What is being asked: Start to finish, write out the entries exactly, leaving the pictures aside.

(Items listed in a dataset)
===============

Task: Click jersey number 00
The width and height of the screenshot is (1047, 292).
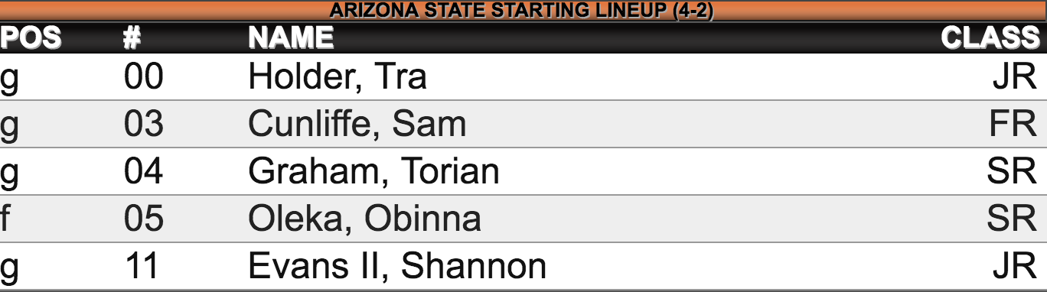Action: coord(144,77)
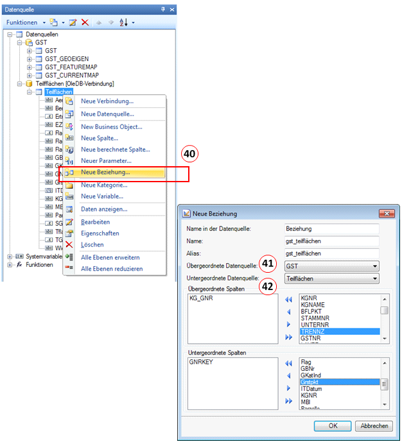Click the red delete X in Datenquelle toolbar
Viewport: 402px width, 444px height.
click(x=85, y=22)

===============

Result:
Task: Click jersey number 00
The width and height of the screenshot is (1047, 292).
Action: coord(144,77)
Click the red delete X in Datenquelle toolbar
Viewport: 402px width, 444px height.
click(x=85, y=22)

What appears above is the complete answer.